[Rows of pointing data]
* * *

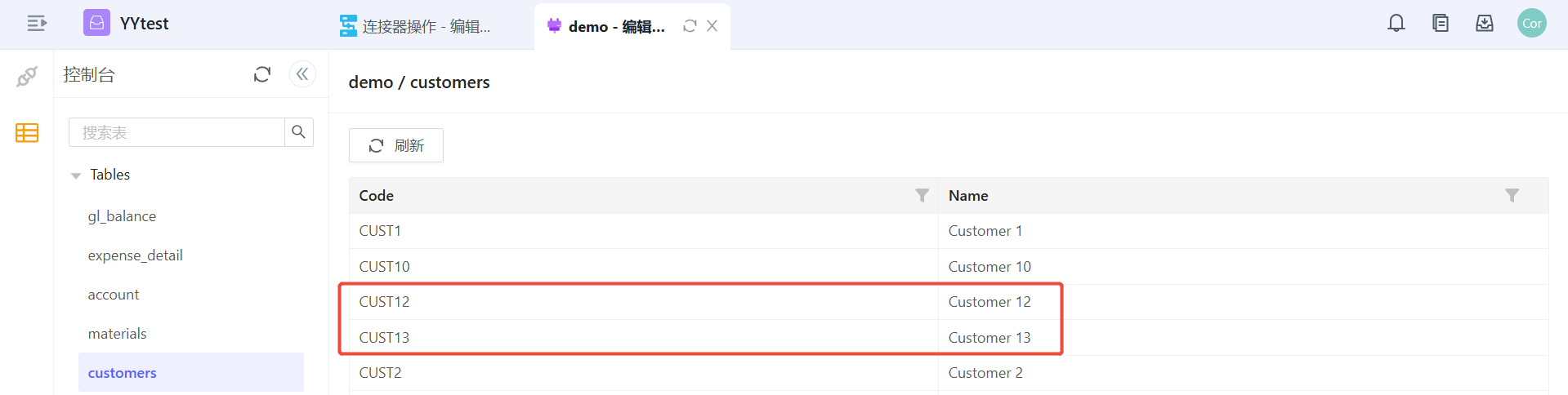
Task: Open the notifications bell icon
Action: 1396,24
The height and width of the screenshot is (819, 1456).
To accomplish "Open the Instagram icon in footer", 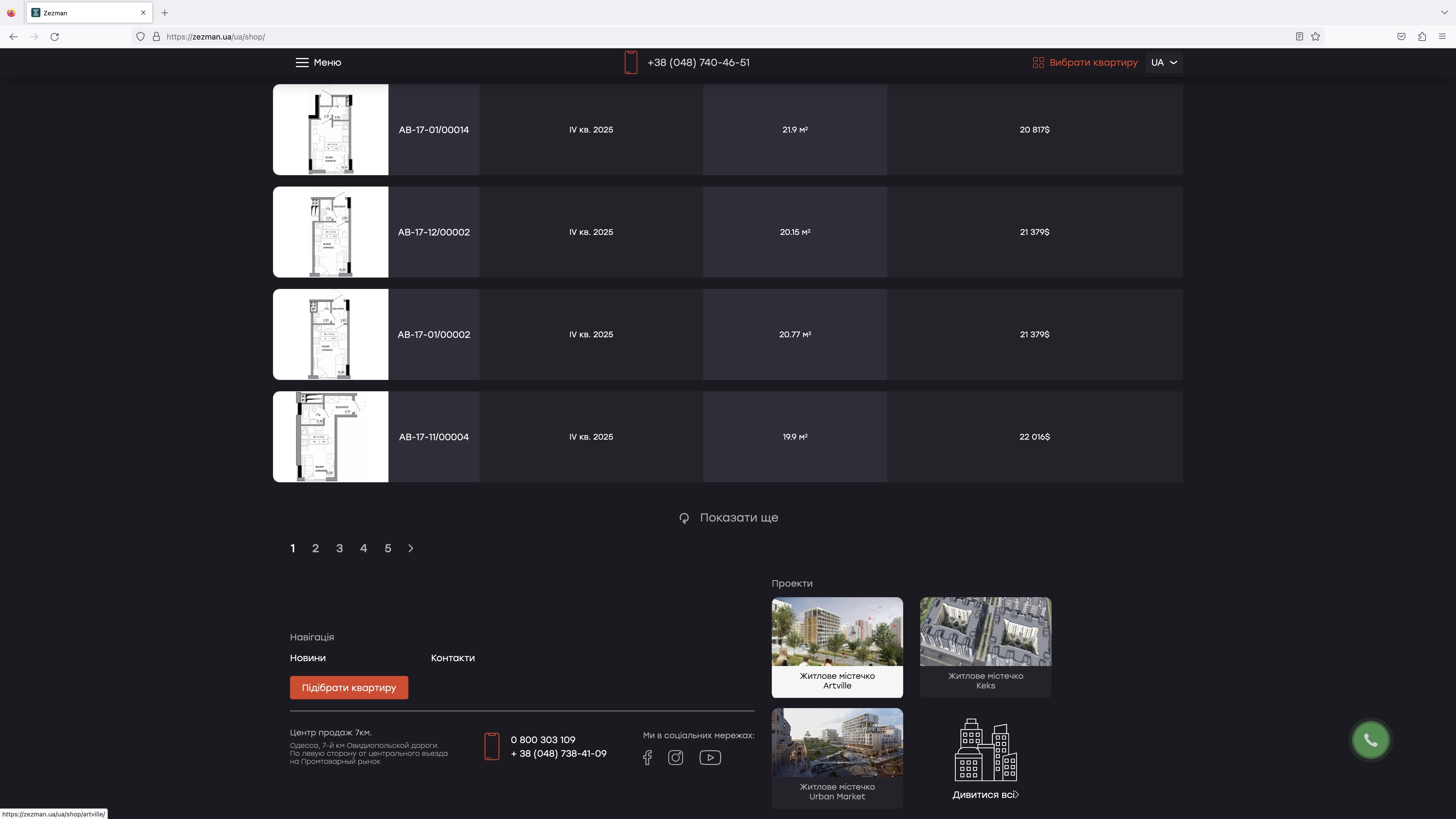I will tap(675, 757).
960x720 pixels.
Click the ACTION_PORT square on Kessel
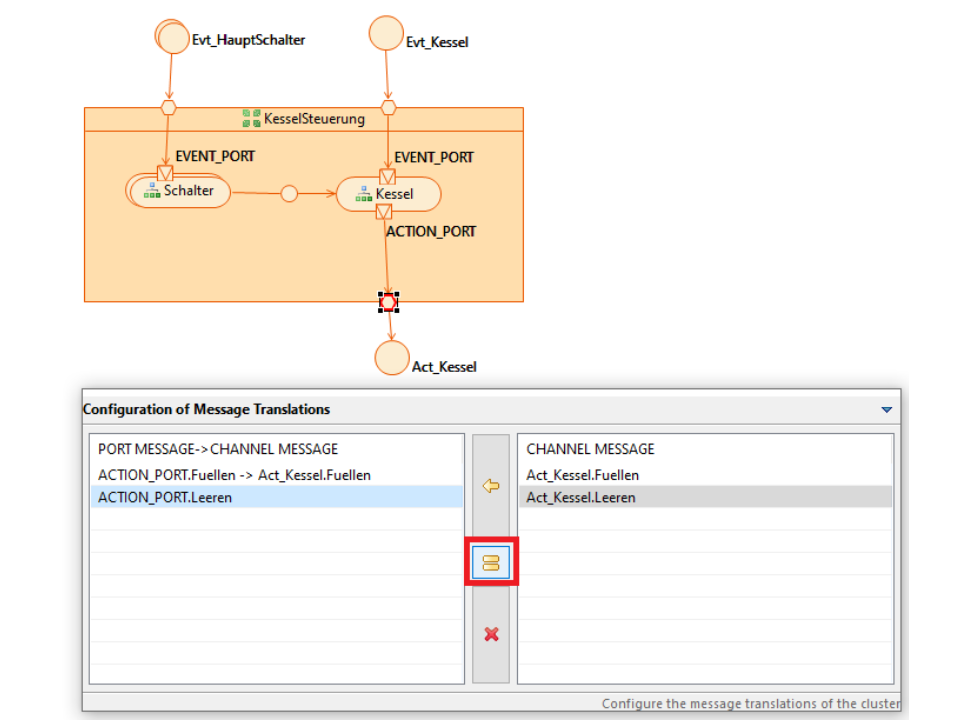383,212
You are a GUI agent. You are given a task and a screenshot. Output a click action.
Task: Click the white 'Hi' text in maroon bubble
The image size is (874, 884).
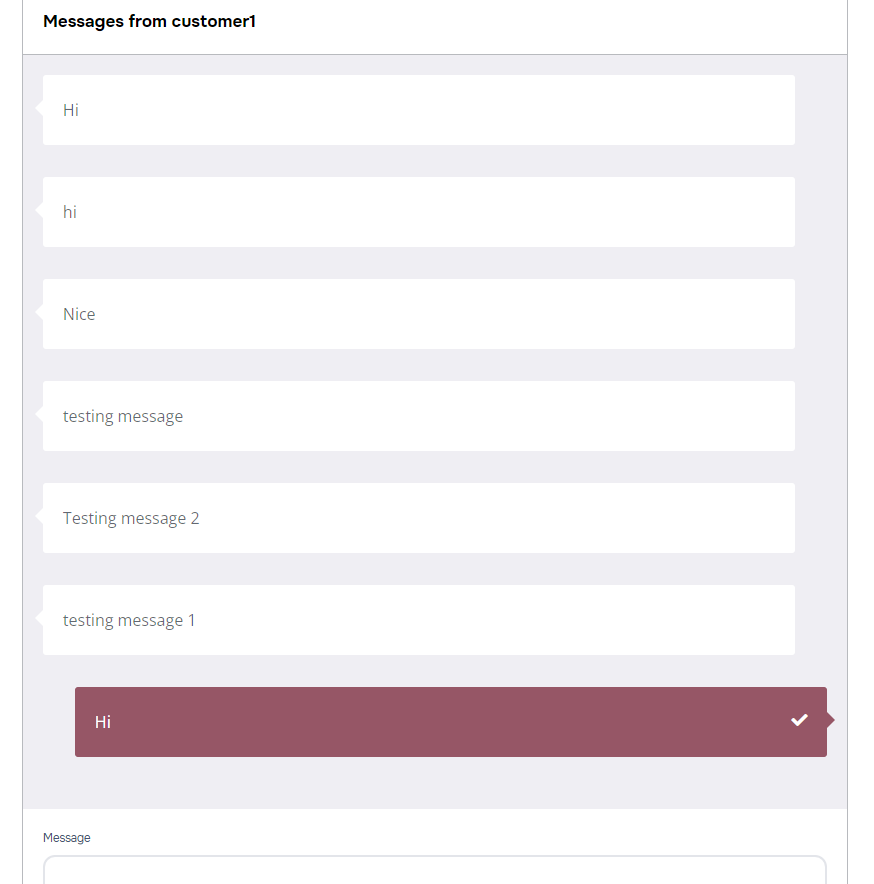(x=103, y=722)
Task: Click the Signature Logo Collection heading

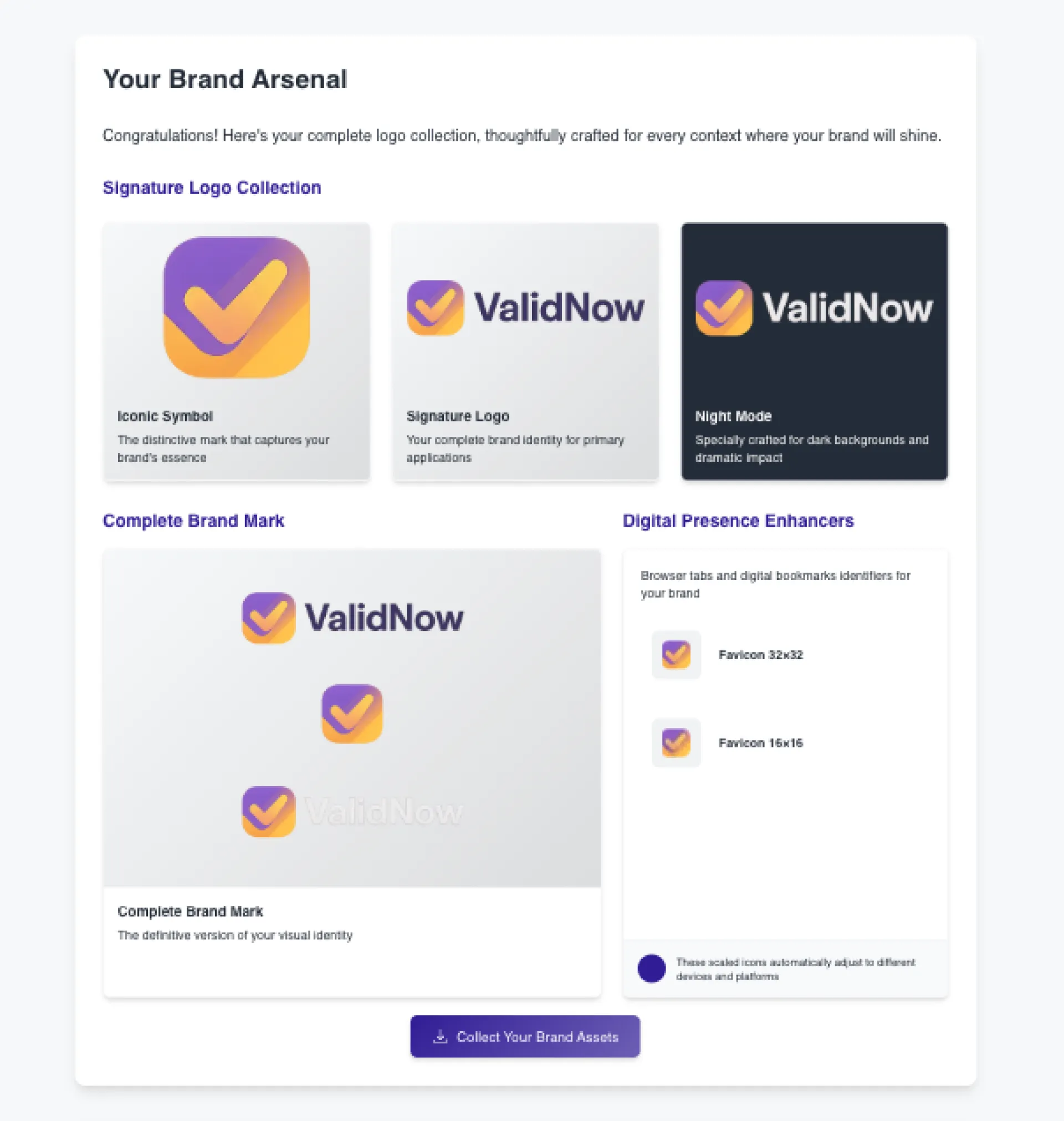Action: click(212, 188)
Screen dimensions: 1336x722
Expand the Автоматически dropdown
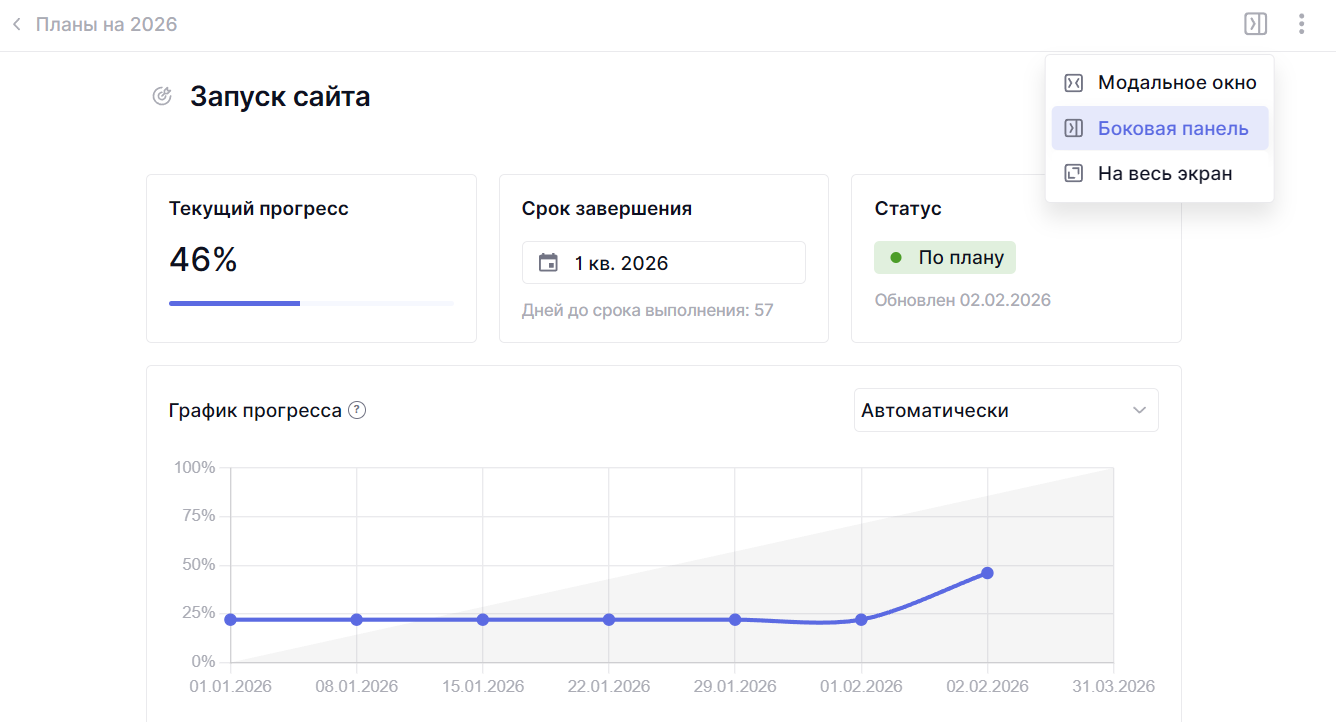[1005, 410]
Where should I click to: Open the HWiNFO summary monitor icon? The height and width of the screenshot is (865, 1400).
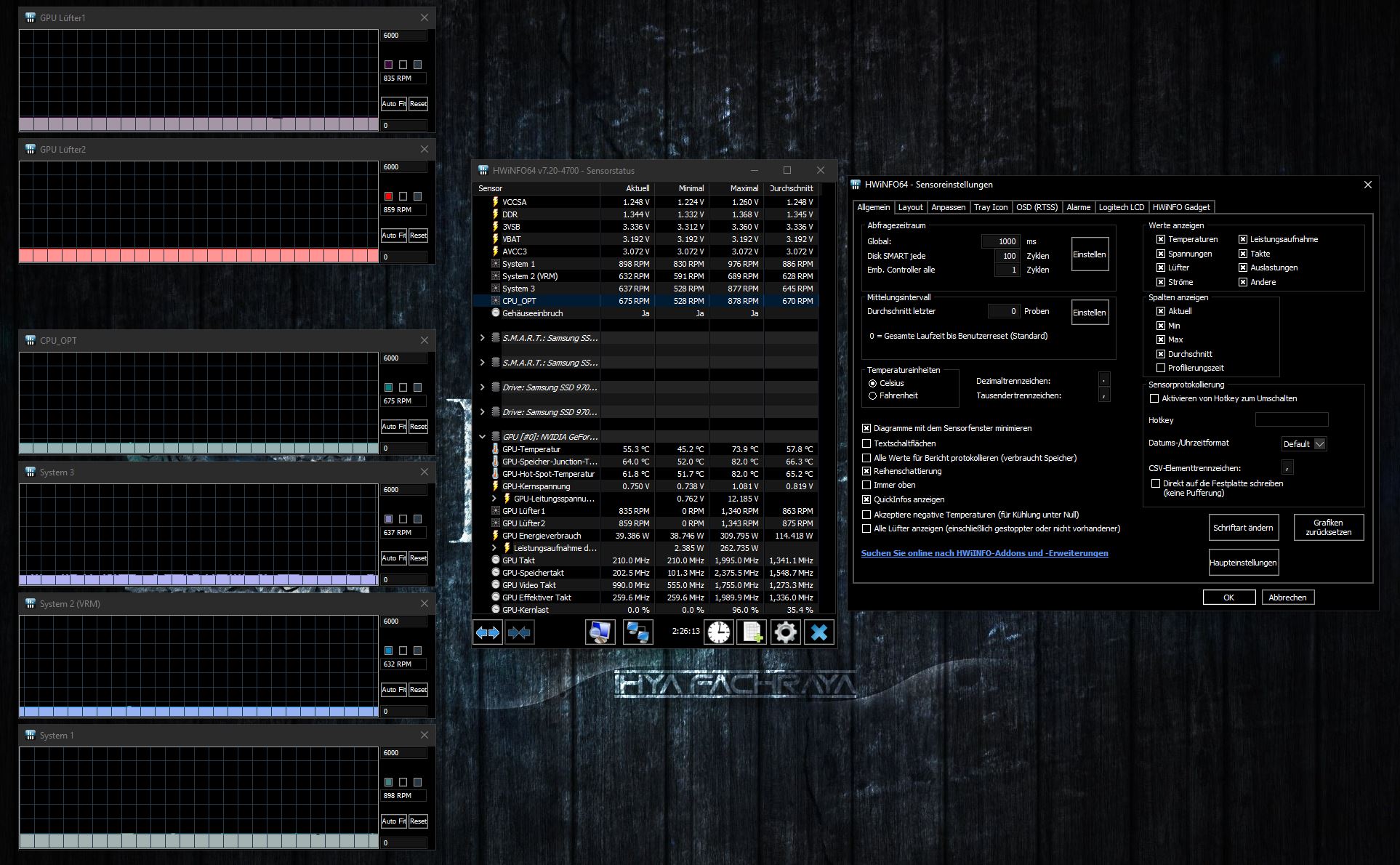(x=600, y=632)
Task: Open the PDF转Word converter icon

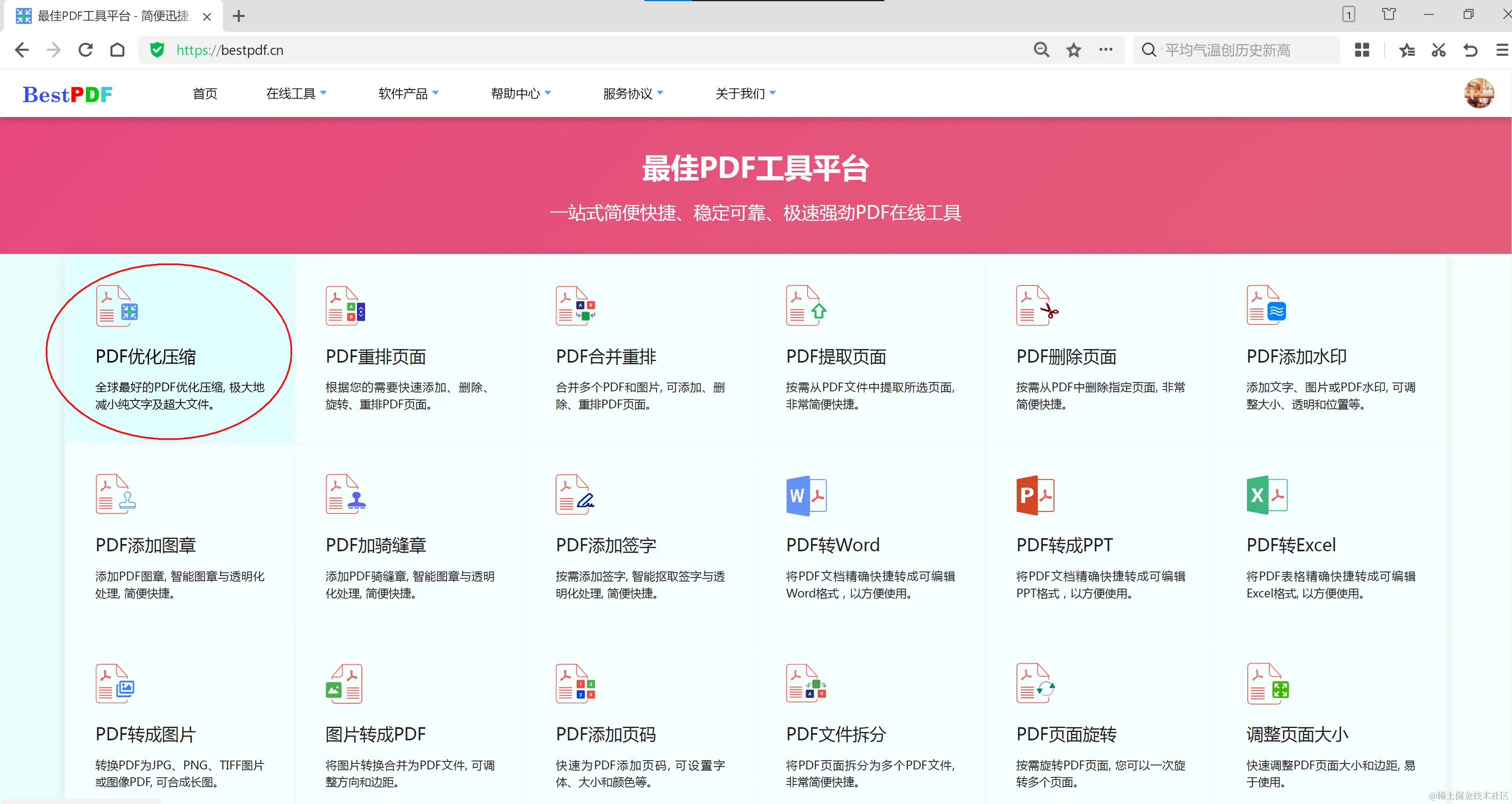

* * *

PROBLEM REQUIREMENTS> Copy the rows verbatim from the line containing "Where should I" through the end of the rows, both ends included, omitting the pictures.

FULL RESPONSE>
Where should I click to: Open the HWiNFO summary monitor icon? The height and width of the screenshot is (865, 1400).
(x=600, y=632)
Task: Open the PDF转Word converter icon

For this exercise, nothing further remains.